======== RECORDS ========

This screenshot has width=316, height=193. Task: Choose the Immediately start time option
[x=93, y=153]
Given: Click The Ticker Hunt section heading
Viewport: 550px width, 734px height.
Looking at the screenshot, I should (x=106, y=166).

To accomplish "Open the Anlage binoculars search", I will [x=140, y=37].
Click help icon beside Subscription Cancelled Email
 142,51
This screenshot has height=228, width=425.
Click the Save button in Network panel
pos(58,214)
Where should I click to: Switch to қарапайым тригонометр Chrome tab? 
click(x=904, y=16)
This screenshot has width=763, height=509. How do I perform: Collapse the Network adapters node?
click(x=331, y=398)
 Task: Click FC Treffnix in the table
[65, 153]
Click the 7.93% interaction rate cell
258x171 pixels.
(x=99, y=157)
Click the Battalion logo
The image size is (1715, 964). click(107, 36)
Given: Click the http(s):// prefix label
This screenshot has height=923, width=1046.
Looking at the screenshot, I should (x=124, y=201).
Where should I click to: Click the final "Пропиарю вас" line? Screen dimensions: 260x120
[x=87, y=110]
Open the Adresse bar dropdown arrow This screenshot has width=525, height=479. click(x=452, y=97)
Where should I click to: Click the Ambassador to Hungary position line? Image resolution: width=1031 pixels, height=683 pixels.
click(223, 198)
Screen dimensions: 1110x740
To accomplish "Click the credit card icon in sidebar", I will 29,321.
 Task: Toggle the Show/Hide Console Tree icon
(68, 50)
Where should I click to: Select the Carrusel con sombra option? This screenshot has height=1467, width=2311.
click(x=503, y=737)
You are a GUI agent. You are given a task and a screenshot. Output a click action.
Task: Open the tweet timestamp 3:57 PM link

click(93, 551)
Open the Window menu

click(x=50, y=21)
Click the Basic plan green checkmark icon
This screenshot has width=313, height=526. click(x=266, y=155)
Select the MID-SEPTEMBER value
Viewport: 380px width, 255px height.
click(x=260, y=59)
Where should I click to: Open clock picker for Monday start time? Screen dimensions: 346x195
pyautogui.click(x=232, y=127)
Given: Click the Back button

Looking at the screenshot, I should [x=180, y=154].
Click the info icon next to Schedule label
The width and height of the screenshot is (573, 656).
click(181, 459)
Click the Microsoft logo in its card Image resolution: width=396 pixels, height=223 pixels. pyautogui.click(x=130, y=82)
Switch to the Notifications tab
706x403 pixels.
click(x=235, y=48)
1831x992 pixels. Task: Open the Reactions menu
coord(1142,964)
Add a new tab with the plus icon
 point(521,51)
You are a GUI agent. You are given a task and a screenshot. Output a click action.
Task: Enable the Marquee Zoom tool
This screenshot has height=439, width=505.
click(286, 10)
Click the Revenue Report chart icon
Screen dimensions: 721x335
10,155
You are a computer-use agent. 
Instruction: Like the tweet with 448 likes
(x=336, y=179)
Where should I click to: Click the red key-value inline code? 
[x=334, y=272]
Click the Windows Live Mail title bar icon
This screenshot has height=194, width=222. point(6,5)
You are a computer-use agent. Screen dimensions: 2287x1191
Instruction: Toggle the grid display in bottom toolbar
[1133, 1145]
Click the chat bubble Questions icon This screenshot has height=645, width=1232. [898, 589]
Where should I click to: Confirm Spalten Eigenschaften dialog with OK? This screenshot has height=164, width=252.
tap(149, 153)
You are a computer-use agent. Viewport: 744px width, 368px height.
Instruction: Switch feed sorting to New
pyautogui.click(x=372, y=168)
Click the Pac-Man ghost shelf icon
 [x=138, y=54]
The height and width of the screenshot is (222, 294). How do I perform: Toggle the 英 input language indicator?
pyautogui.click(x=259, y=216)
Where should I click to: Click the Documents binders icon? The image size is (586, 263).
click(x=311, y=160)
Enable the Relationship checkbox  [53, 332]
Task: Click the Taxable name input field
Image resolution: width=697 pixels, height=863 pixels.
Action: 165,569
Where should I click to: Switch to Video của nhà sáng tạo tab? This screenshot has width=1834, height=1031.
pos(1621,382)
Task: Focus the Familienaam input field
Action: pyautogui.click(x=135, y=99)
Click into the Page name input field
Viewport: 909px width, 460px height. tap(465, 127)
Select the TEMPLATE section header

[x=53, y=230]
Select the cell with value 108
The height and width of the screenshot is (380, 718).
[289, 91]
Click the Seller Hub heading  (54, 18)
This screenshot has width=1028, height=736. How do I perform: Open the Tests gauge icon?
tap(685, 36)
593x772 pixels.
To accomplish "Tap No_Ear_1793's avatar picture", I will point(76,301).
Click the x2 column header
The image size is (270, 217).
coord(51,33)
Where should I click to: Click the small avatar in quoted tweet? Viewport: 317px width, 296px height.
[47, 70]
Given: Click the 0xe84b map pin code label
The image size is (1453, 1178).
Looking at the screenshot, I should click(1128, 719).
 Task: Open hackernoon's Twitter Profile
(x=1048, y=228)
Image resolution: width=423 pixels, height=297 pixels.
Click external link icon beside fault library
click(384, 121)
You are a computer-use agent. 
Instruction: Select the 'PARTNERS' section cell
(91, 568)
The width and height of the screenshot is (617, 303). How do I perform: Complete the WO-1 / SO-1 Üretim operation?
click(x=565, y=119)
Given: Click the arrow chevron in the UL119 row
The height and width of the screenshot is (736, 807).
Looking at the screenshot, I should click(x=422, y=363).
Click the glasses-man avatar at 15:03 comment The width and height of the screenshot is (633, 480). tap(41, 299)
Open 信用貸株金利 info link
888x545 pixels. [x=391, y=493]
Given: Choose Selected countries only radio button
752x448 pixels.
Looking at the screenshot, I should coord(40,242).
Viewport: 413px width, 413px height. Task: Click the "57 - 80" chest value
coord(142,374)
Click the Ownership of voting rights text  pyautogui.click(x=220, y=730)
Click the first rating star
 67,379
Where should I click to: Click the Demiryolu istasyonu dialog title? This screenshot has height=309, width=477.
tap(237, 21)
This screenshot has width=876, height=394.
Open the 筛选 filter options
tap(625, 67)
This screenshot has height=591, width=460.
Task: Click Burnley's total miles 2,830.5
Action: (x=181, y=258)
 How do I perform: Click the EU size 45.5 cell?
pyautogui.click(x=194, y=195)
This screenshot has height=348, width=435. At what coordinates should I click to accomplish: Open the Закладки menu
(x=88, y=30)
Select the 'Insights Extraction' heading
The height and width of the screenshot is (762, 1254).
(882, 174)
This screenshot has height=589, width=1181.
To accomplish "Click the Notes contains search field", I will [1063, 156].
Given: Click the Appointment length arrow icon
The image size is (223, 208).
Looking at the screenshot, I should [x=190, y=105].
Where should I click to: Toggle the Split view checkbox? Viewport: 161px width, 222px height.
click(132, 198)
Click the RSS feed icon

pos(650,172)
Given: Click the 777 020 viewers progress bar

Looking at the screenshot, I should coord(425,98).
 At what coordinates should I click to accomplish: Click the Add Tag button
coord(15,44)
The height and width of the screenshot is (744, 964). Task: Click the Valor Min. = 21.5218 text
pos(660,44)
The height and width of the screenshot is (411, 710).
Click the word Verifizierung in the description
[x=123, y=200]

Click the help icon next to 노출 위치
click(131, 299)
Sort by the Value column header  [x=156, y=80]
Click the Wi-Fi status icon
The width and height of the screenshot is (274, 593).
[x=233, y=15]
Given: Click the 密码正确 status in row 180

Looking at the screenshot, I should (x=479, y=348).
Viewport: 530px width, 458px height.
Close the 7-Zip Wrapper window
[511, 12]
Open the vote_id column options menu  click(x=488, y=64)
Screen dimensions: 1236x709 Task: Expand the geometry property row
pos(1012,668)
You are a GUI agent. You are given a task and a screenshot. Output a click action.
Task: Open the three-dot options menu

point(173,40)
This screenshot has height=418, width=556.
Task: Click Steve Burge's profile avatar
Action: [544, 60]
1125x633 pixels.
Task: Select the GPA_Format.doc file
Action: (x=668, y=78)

========

**GIVEN INSTRUCTION:**
Transcribe the stretch of the material above from the line containing "Task: Click FC Treffnix in the table" through the line containing "click(223, 198)", reproducing each line without any change.

**COMPLETE ANSWER:**
 Task: Click FC Treffnix in the table
[65, 153]
Click the 7.93% interaction rate cell
258x171 pixels.
(x=99, y=157)
Click the Battalion logo
The image size is (1715, 964). click(107, 36)
Given: Click the http(s):// prefix label
This screenshot has height=923, width=1046.
Looking at the screenshot, I should (x=124, y=201).
Where should I click to: Click the final "Пропиарю вас" line? Screen dimensions: 260x120
[x=87, y=110]
Open the Adresse bar dropdown arrow This screenshot has width=525, height=479. click(x=452, y=97)
Where should I click to: Click the Ambassador to Hungary position line? Image resolution: width=1031 pixels, height=683 pixels.
click(223, 198)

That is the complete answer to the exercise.